Who spends what on foreign aid and where?

The ‘traditional’ foreign aid donors (aka the OECD DAC) released it’s latest report (here) and stats on aid (here) this week. This is of course amid different debates each side of the Atlantic (the UK’s 40% increase in aid amid major public spending cuts and the US aid cuts that the NY times reported on here with infographic here).

So, what does this week’s report and new data say on who spends what on aid?

A very quick ‘3 take-ways’ run down:

First, who get’s most OECD DAC aid?

A rather strange top 10 rather unevenly linked to poverty or income levels:

Turkey, Pal, Afghanistan, Ethiopia, Serbia, Morocco, Sudan, DRC, Ukraine, Egypt…

What kind of countries get aid most?

55% goes to low income countries; 45% to middle-income countries.

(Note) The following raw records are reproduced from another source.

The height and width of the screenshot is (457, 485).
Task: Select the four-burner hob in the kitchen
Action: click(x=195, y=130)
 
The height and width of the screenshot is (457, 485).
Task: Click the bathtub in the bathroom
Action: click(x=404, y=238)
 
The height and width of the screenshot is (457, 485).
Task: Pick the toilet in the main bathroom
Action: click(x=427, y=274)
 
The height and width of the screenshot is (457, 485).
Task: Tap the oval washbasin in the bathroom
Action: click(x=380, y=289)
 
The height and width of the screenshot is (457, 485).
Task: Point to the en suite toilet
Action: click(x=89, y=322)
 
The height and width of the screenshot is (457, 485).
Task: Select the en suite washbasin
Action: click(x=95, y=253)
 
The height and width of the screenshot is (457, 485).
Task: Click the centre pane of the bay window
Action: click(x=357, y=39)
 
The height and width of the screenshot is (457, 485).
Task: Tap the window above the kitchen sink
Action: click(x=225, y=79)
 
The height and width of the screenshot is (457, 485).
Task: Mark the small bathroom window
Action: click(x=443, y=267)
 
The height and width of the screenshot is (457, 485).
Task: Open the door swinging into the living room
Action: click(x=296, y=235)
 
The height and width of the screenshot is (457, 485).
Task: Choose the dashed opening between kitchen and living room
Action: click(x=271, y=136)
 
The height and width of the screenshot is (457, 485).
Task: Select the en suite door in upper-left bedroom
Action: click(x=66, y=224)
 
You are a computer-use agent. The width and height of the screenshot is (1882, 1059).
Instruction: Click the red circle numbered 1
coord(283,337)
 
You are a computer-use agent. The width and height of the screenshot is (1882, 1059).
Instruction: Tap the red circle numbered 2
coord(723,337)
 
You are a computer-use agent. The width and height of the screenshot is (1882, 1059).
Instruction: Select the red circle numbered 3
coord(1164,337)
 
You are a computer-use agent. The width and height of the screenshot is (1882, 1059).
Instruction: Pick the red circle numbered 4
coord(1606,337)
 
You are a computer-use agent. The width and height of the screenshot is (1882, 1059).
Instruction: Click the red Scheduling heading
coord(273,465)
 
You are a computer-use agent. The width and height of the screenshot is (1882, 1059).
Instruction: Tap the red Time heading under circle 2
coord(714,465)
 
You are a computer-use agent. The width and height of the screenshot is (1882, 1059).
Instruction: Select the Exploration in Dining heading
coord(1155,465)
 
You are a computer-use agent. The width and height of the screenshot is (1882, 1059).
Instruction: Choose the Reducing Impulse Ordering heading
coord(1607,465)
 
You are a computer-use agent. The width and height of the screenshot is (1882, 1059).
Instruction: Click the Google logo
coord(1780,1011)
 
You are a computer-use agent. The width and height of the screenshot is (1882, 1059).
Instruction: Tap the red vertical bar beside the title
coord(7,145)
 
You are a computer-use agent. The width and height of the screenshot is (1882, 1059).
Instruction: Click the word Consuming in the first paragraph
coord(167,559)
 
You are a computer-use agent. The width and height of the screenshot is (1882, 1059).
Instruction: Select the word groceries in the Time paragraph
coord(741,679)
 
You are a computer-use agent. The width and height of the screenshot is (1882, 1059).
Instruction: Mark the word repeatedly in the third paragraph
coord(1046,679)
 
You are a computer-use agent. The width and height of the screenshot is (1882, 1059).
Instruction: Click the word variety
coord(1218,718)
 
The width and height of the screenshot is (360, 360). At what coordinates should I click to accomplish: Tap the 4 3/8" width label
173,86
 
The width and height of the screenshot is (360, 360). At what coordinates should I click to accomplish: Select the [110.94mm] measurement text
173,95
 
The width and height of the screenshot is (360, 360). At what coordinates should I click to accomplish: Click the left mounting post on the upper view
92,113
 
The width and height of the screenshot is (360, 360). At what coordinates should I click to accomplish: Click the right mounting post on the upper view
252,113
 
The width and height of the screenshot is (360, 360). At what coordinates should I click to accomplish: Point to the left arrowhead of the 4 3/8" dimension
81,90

Finally, which countries are aid dependent?

Surprisingly, not as many as you’d think if one takes 5% or 10% of GNI (gross national income) in ODA (overseas dev assistance) for medium and high aid dependency.

What to make of all this? How closely are poverty and aid linked?

The world’s poor live in 3 places:

1. Half of world’s poor are in China and India – these countries (arguably) have sufficient resources and in fact are both foreign aid donors themeselves – aid to China and India is probably in the shared endeavour of global public goods, possibly concessional loans.

2. A quarter of poor live in other lower middle income countries (MICs) – again plenty of domestic resources here so no real need for lots of aid but many of these are also fragile states or have governance issues – Pakistan and Nigeria – that no one knows quite how to intervene (see some thoughts here).

3. And a quarter of worlds poor are low income countries (LICs) who unequivocally need aid but most LICs will be lower MICs in next decade so what happens to aid after that?

This all leaves aid in need of an overhaul I think (see aid 2.0 post here).

Maybe aid needs a rethink with objectives related to insuring against new global risks – climate adaptation, financial instability for example or tried and tested poverty interventions such as conditional cash transfers direct to the poor?